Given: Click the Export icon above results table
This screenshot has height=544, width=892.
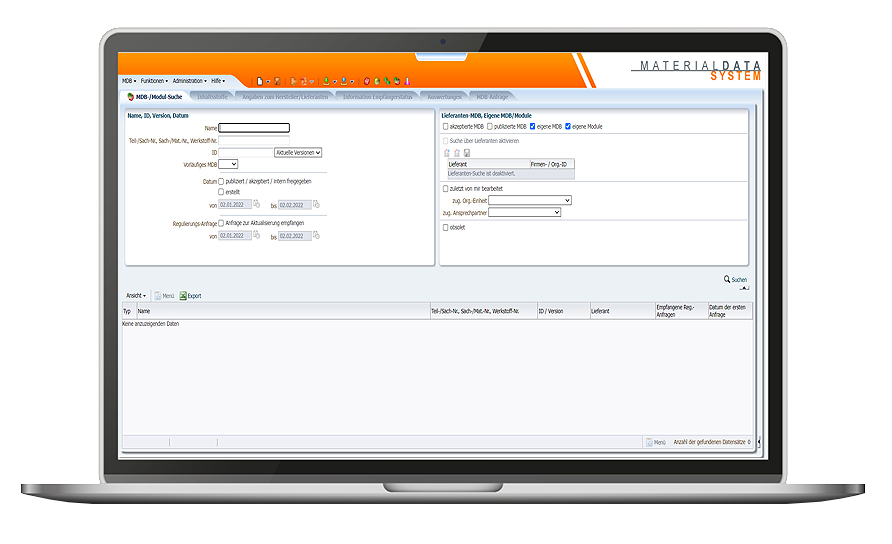Looking at the screenshot, I should (184, 296).
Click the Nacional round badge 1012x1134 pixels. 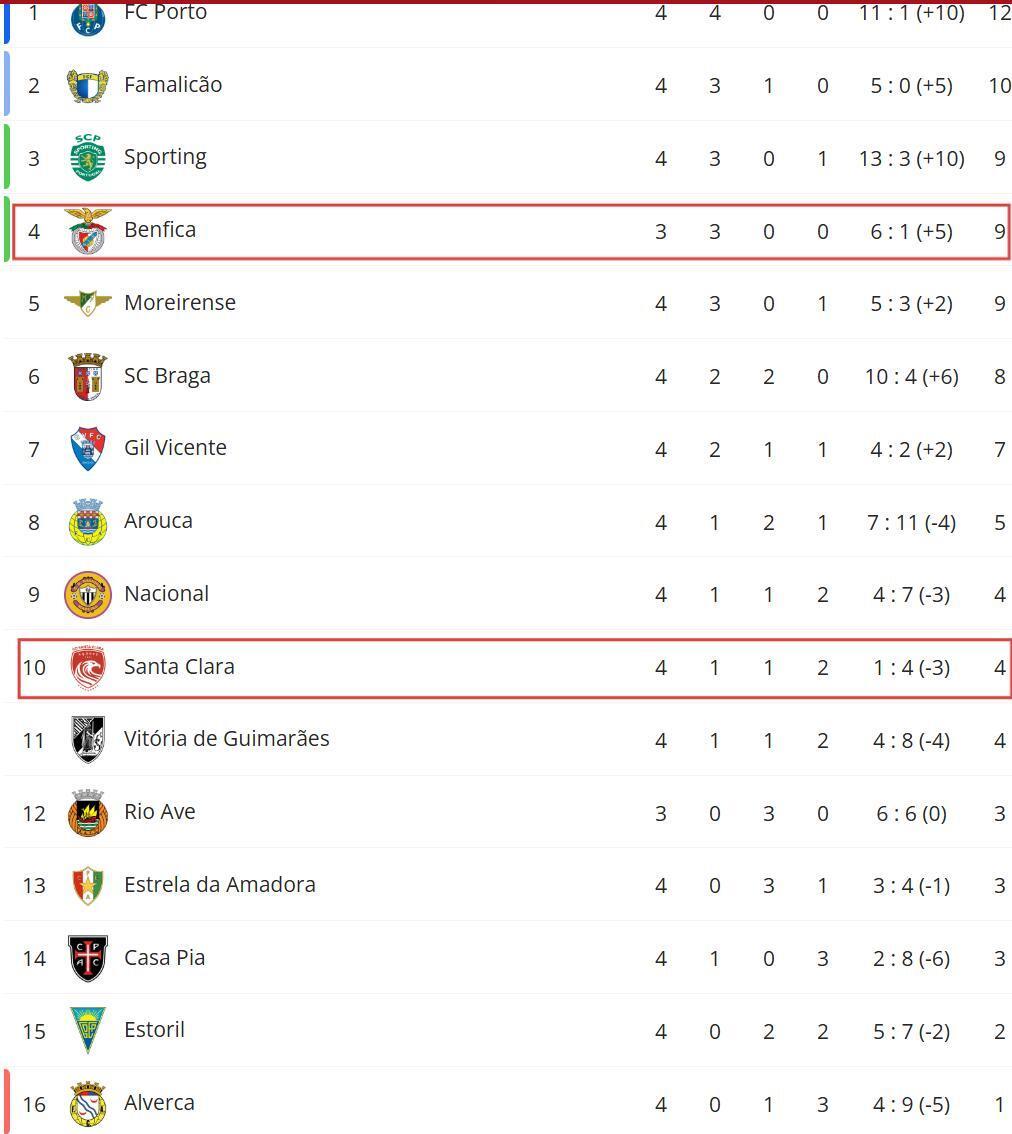[88, 595]
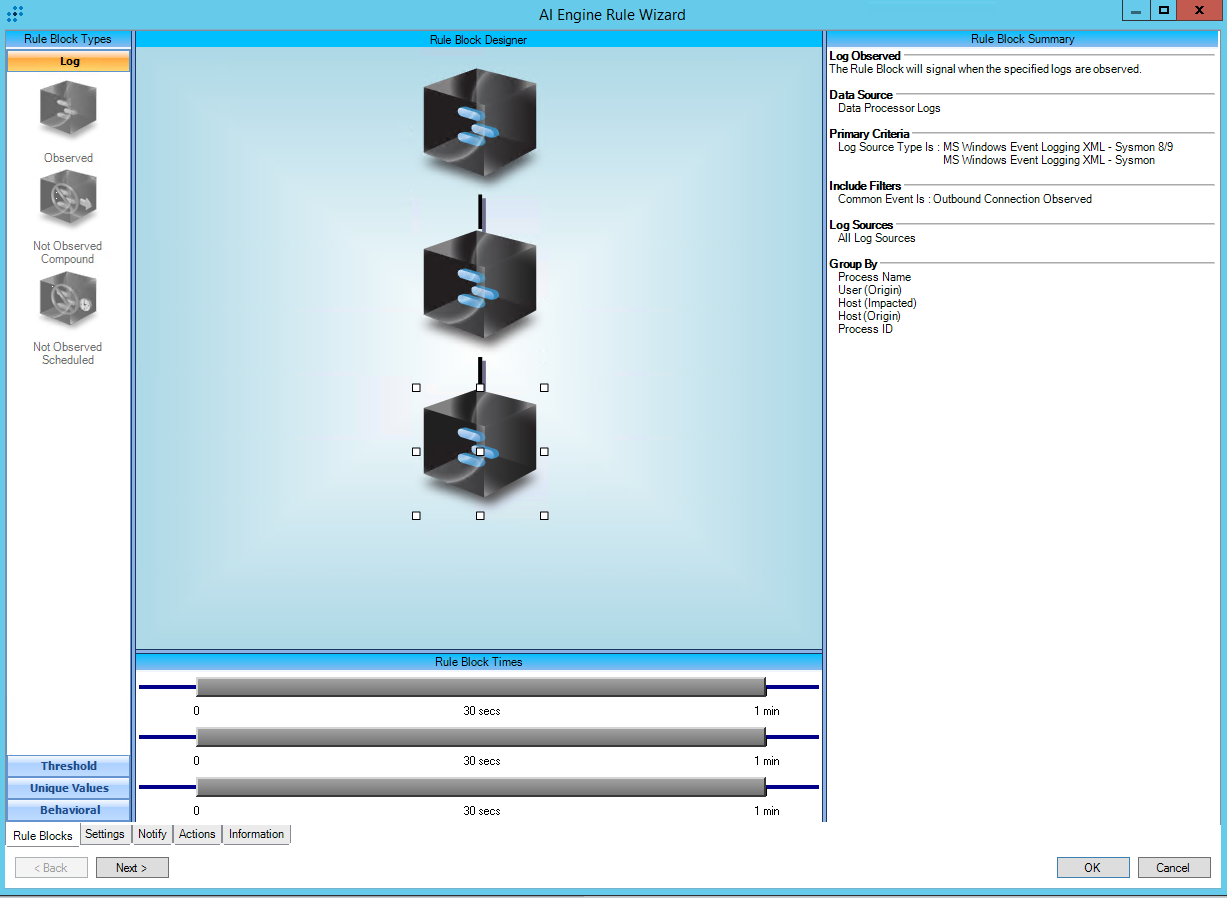Go to the Actions tab
This screenshot has width=1227, height=898.
coord(197,834)
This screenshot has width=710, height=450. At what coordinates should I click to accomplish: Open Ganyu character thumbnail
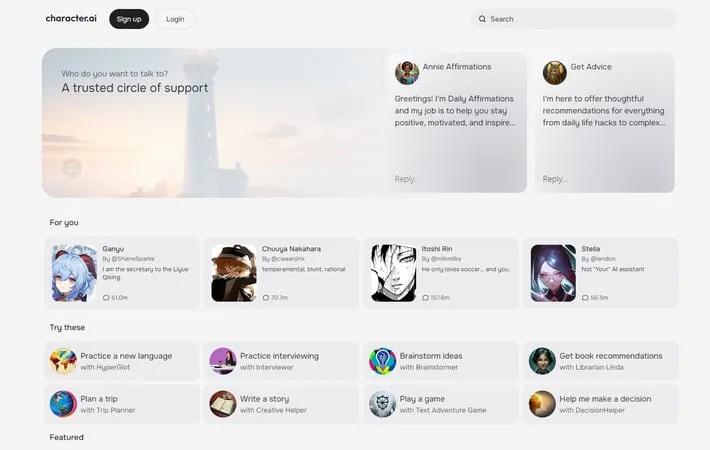tap(74, 273)
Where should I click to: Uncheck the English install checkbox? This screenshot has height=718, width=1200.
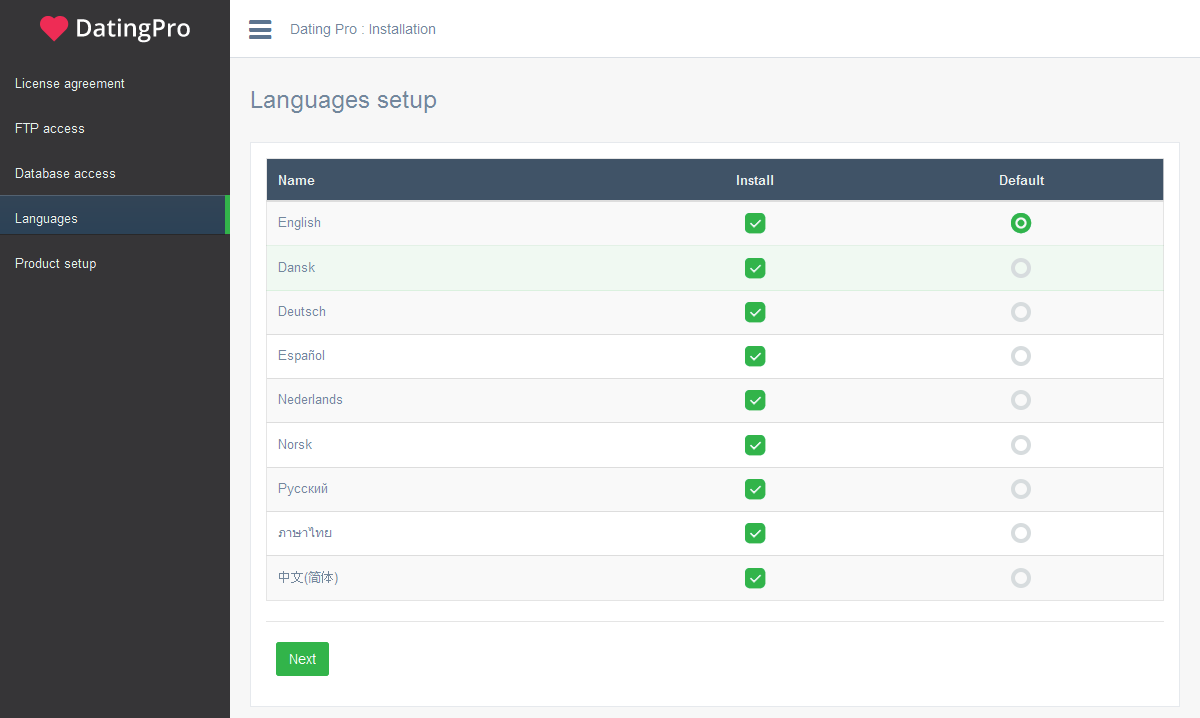(x=755, y=223)
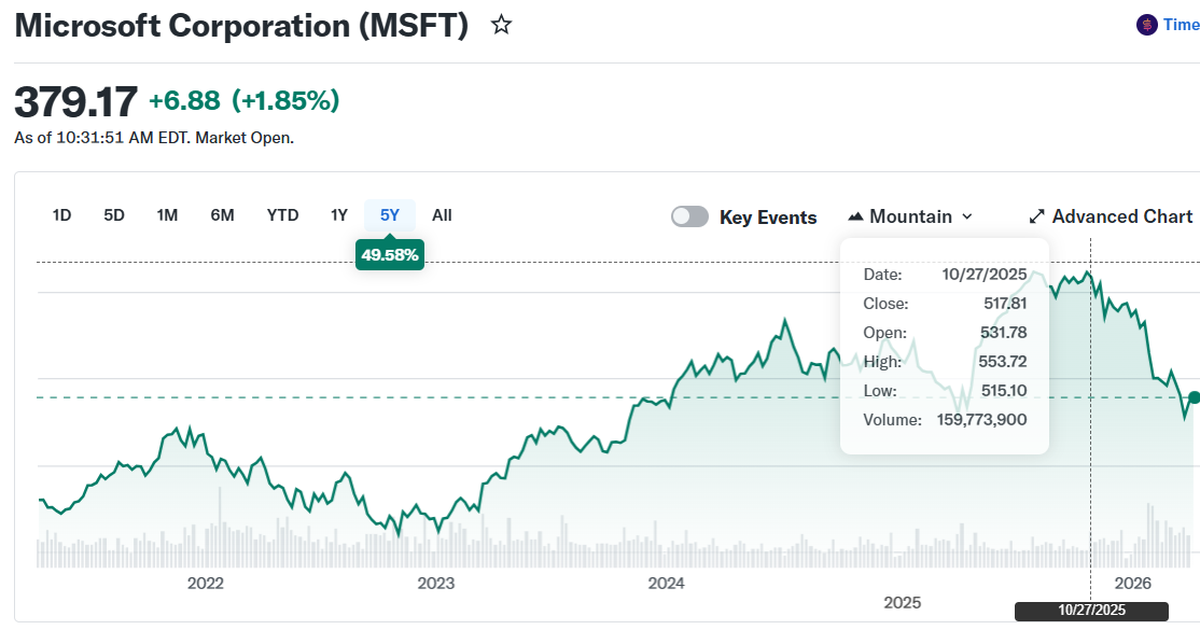Click the highlighted 5Y range tab

[x=390, y=215]

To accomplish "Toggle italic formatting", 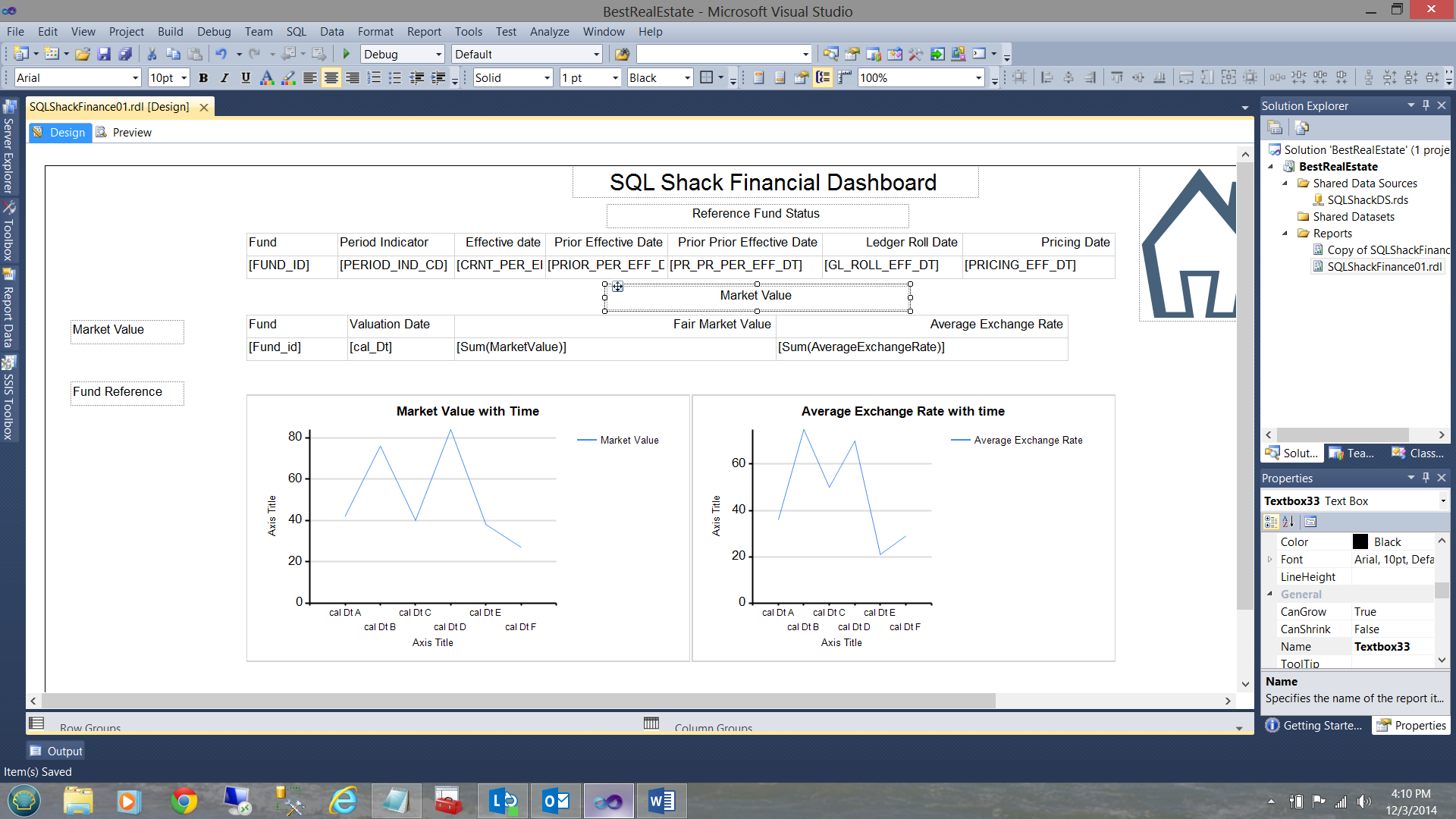I will pyautogui.click(x=224, y=77).
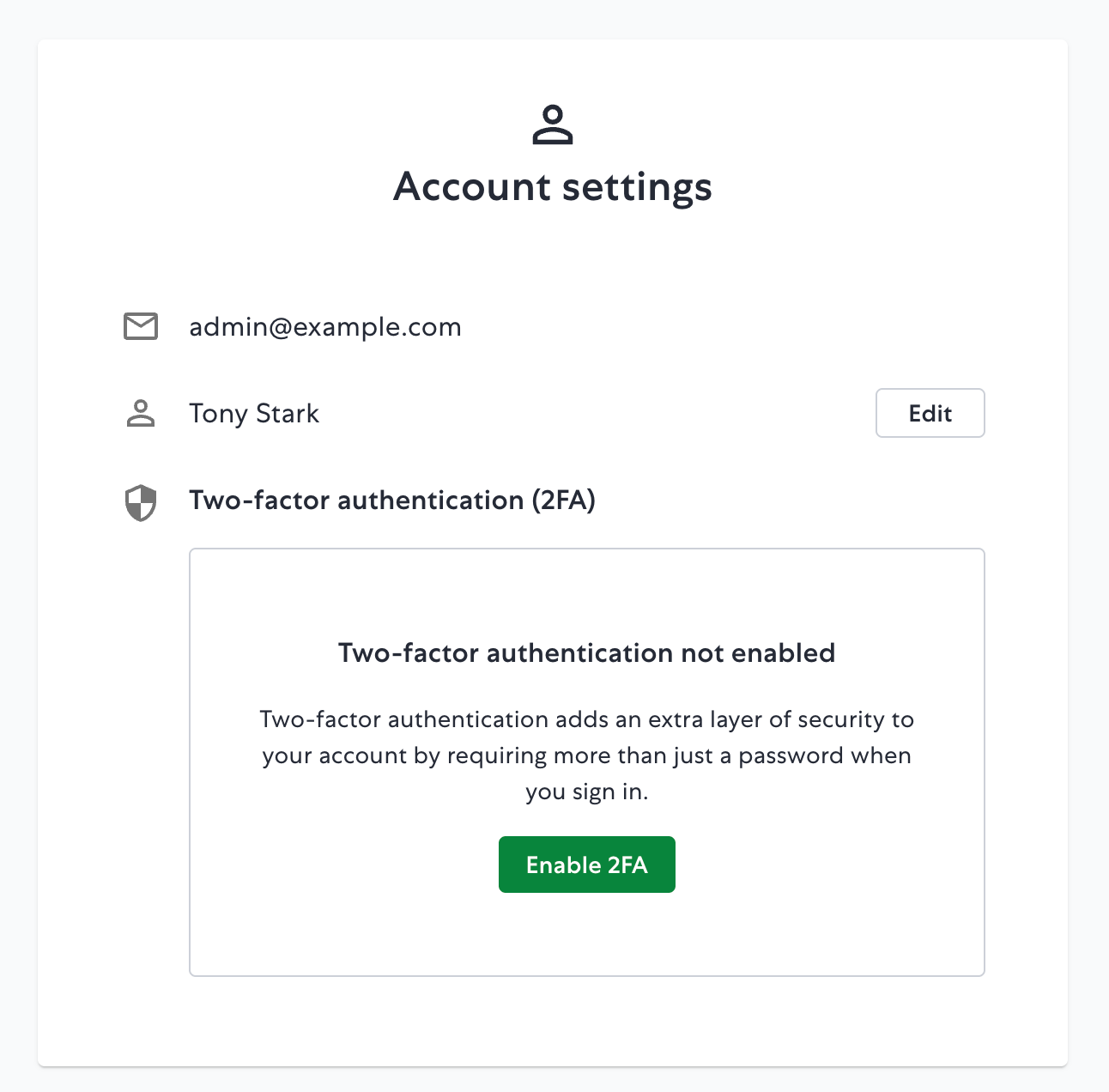Click the 'you sign in.' line of text

586,792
·····
**EXERCISE**
Please give the records from the start to the line with "Looking at the", including that line, as a Markdown table with columns Row and Line, leaving out blank lines and the pictures.

**EXERCISE SOLUTION**
| Row | Line |
|---|---|
| 1 | Given: Click the Export icon above results table |
| 2 | This screenshot has height=544, width=892. |
| 3 | Looking at the screenshot, I should (184, 296). |